The double empathy problem

Good news autistic people, you are not socially deficient.

Dr Damian Milton, Lecturer in Intellectual and Developmental Disability at Tizard Centre, University of Kent put forward the new theory of the Double Empathy Problem in 2012. He said that alongside ‘restrictive interests and behaviours’, the diagnostic criteria state that autism can be defined by deficits in social interaction and communication.

silhoettes of two heads face each other. the brain of one is in rainbow colours to depict autism and the other brain is grey to depict non-autism, both have speech bubbles containing question marks.

Dr Milton says that autistic people do not have social deficits, we just get on better with other people who think like us, Autistic people socialise better with autistic people and non-autistic people socialise better with non-autistic people. It is not that autistic people cannot socialise but that autistic and non-autistic people are equally bad at socialising with each other.

A way of understanding this is when British people visit Arab countries and think a lot of the men are gay because they hold hands walking down the street. Why can’t friends hold each others hands with each other? I think it is nice. It is this culture shock, where people empathise differently from each other that we find between autistic and non-autistic people.
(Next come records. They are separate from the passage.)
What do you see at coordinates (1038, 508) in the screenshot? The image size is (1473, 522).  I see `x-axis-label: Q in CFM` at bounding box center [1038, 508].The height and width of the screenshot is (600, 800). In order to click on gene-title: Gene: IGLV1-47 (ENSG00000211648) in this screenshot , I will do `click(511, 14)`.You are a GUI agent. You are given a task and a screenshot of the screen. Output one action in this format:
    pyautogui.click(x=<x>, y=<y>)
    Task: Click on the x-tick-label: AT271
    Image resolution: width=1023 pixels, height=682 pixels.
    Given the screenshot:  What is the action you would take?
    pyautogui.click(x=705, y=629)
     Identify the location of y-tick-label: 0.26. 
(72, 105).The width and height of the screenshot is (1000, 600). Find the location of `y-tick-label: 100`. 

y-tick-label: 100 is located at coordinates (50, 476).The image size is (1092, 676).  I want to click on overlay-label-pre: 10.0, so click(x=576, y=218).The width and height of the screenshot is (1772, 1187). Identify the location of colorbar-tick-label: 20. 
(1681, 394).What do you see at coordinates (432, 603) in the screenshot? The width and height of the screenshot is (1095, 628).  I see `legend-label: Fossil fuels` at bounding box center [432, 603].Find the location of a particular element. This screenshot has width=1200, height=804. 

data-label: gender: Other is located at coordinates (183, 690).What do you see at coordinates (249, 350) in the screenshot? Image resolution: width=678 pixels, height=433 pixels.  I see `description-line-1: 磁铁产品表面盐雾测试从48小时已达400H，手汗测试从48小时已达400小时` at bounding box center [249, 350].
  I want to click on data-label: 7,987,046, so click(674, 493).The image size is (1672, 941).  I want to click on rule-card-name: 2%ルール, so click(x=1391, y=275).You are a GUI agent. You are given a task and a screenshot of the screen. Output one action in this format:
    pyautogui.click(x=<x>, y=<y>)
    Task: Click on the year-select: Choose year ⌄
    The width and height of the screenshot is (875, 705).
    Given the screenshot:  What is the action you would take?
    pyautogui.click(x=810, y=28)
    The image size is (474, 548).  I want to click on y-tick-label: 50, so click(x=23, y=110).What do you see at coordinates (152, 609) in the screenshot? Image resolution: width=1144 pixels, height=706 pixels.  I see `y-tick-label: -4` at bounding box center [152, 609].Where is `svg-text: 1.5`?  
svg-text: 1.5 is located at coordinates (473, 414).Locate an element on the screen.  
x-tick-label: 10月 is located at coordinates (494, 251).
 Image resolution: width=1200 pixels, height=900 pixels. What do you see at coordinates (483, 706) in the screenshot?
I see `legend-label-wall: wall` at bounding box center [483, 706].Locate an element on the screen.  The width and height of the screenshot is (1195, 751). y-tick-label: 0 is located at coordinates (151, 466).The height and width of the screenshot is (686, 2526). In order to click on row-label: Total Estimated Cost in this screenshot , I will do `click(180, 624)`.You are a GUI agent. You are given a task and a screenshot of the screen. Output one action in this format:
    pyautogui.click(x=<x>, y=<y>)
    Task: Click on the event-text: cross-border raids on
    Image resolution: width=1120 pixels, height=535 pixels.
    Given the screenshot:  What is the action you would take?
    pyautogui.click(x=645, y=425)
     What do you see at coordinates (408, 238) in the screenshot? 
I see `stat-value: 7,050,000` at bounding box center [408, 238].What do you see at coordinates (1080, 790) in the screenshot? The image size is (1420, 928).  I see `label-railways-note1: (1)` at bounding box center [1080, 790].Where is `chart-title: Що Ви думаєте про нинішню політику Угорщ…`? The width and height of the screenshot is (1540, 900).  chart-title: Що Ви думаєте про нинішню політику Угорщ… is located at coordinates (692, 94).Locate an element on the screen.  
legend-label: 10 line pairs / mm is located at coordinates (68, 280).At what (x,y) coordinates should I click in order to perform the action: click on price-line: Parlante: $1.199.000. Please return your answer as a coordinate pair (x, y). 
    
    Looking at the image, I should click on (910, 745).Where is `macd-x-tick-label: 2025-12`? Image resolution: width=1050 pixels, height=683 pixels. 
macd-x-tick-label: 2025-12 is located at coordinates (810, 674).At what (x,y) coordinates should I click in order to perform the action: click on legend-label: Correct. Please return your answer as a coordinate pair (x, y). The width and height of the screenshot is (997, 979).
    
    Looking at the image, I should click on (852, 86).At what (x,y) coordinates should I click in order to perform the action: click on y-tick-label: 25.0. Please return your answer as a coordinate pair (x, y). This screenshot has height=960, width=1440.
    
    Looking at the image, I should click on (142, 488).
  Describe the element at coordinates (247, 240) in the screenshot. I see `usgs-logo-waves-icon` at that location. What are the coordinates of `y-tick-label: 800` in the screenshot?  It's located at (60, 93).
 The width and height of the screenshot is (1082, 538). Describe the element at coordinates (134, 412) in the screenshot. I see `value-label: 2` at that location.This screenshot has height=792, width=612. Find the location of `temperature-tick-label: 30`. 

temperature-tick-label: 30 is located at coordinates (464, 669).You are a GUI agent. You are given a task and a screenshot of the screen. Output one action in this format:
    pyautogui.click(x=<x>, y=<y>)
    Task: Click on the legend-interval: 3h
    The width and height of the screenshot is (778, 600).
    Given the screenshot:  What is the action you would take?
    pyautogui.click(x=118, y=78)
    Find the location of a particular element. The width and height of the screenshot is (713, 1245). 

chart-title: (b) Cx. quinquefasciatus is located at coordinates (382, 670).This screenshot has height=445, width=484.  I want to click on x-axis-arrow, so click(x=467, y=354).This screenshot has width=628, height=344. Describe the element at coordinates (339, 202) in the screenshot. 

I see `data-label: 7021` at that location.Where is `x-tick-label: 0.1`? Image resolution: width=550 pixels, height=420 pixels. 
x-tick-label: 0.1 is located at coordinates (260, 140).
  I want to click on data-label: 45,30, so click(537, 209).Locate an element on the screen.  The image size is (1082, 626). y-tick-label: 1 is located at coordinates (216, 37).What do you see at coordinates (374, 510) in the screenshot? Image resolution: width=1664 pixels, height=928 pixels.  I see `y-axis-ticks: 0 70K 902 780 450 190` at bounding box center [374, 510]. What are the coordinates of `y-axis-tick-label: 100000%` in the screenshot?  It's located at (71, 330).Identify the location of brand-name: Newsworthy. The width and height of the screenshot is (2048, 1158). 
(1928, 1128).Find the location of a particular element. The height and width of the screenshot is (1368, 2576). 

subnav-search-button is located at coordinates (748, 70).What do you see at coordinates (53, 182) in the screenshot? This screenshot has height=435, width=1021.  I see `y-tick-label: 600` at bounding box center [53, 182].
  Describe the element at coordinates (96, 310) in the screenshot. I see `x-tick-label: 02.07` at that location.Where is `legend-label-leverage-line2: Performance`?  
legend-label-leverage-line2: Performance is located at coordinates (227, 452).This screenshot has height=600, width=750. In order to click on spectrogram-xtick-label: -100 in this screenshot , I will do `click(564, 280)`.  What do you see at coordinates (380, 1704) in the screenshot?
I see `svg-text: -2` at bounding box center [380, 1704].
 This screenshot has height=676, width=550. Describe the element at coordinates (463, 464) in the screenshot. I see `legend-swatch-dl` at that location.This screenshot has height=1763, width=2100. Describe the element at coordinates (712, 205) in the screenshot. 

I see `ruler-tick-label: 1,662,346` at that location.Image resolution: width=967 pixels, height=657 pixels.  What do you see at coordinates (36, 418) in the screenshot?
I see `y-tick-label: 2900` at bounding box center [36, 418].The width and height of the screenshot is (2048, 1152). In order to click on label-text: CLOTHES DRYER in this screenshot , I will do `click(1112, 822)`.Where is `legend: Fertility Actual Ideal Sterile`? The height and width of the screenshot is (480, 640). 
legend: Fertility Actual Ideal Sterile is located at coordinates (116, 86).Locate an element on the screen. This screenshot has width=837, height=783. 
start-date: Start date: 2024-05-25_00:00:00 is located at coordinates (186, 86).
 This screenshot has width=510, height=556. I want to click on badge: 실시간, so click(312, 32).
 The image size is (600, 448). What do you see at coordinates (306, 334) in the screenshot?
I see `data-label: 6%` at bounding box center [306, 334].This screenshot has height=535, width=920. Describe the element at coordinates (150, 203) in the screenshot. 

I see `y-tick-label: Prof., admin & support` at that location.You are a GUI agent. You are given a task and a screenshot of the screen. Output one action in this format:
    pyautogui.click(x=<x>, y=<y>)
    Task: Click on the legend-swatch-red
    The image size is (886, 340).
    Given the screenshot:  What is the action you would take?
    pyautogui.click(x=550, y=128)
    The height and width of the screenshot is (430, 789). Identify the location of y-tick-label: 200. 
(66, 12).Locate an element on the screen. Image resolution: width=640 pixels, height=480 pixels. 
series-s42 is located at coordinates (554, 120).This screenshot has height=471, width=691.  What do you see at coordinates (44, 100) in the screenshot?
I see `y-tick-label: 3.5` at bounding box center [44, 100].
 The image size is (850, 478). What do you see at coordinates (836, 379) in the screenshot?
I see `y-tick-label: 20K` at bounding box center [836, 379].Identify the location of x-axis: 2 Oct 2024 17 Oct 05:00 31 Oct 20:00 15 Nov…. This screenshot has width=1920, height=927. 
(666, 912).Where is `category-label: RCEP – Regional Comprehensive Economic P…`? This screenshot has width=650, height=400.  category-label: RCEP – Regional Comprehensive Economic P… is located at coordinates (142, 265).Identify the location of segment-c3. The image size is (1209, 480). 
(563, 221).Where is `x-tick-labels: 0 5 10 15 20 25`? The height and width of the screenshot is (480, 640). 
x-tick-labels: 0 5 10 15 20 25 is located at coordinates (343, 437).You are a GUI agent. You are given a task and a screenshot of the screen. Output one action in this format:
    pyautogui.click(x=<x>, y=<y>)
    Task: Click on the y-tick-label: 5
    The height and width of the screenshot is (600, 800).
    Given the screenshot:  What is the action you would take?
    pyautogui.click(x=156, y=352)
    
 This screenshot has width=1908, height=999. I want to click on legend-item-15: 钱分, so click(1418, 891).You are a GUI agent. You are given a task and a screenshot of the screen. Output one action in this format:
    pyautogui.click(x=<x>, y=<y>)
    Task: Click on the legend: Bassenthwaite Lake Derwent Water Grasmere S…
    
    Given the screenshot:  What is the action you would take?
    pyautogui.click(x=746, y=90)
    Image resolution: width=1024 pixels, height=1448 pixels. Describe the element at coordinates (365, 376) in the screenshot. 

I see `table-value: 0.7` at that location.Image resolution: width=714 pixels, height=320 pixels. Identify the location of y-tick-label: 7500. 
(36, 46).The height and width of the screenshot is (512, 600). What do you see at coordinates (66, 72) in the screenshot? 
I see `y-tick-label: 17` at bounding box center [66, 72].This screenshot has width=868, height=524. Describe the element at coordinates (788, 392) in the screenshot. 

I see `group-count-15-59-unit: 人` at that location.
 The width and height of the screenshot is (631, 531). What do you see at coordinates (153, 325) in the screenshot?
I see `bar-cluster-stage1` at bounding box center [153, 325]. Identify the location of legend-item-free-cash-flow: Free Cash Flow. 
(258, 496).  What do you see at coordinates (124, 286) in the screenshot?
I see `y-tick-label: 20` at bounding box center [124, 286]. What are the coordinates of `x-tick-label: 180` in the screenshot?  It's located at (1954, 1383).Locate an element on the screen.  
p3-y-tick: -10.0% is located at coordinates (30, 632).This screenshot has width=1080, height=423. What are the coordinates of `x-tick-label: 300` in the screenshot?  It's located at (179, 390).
The idea of double empathy immediately made sense to the autistic community but autistic researchers who did not have autism themselves were not so keen as it meant that the history of autistic research was based on a flawed assumption.

The NAS (National Autistic Society) has a very good article on Double Empathy written by Dr Milton which was written in 2018. Things have moved on since then.[1]

Doctor Catherine Crompton of the University of Edinburgh has carried out a Diffusion Chain Experiment (You may know diffusion chain by its old, nonPC name Chinese Whispers). “Autistic peer-to-peer information transfer is highly effective.” It was published about a year ago, but only became available on the internet in March 2022, She experimented with three groups:

  1. All Autistic
  2. All Neurotypical
  3. A mixed group of autistic and neurotypical people

Groups 1 and 2 showed equally accurate results. Group 3’s results were significantly less accurate and unclear. This was preliminary research using a sample size of only 21 people in each group, but it suggests that autistic and neurotypical people communicate equally well within their own groups; it is the mismatch between autistic and neurotypical people that causes the problem. We could do with a larger experiment to confirm this result.